I'm wondering if this is related to the Garmin outage rather than being a Strava issue? Once Garmin came back up it probably caused a large influx of activities to Strava, which in turn caused a large number of webhook calls.
On my site, I deal with this by pushing all the pending webhook calls into my database and then have a separate processing job which handles them more slowly. That way the thread handling the webhook can respond with HTTP200 quickly after a few basic checks without using up too many resources. The processing job is limited to a small number of threads and also checks API limits. That both prevents any kind of DDoS type issue and also makes sure when something like this happens where a large number of calls come in at once I don't use all my API calls up; once the limit is hit the processing job pauses until the next 15 minute (or 24h) interval.
Thank you for the quick response. I have implemented something like you proposed as a ‘firewall’.
It doesn’t seem as an Strava issue, but probably it affects them too. I never saw that before, and as we are having 1 call per minute, this seemed too awkward since it was a sustained 50 events per second for maybe 20 minutes. Probably is some kind of third party integration that is updating the activity in a wrong way.
@jllave I saw the same thing happen around the same time, I think it’s possible the issue was related to Garmin’s outage, but I also think it was Strava’s fault because I looked at the events and there were many duplicates.
I have a generic endpoint that responds quickly with a 200 and then passes the event to another function to do the processing.
I haven’t implemented a queuing solution that ignores duplicates but I might.
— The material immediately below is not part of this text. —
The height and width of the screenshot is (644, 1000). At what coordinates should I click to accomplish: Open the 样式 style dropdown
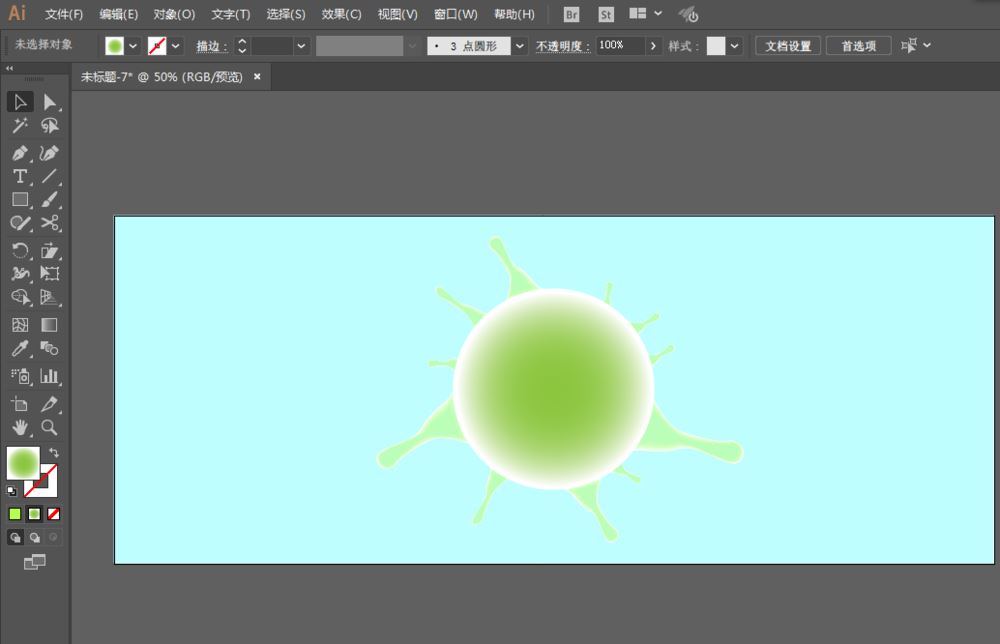735,46
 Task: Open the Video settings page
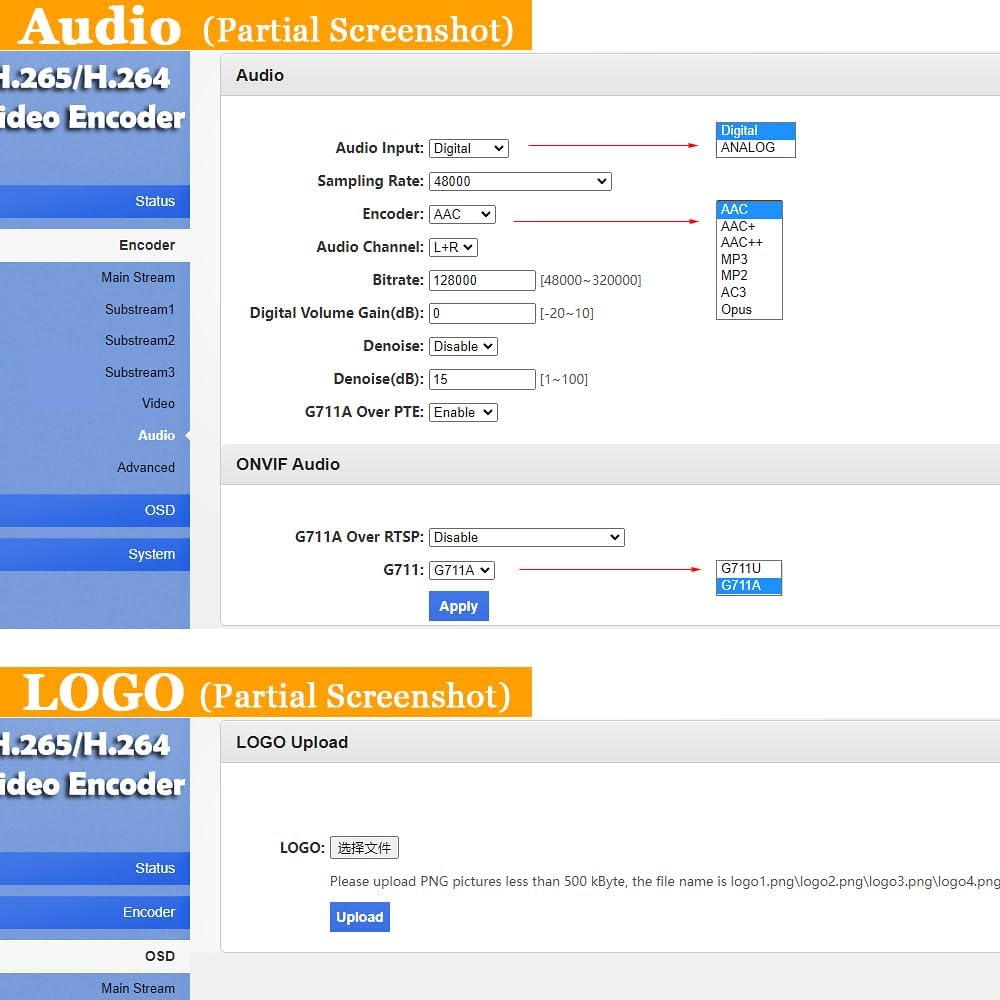point(158,403)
@renschler They may not actually be duplicates, though I can’t say for certain in your case. A lot of people have multiple apps connected and Strava will send a webhook for changes to activity title, description, type, and privacy. In addition as noted on the webhook page, some of those updates are done asynchronously so you’ll get multiple webhooks for a ‘single’ change (e.g. changing activity type + title in one edit may result in 2 separate ‘update’ webhook events). My guess would be that once Garmin came back up and sent out activities to Strava, multiple apps received webhooks, made updates, and triggered additional webhook update events which were broadcast out basically causing a massive burst of webhook calls as everything caught back up.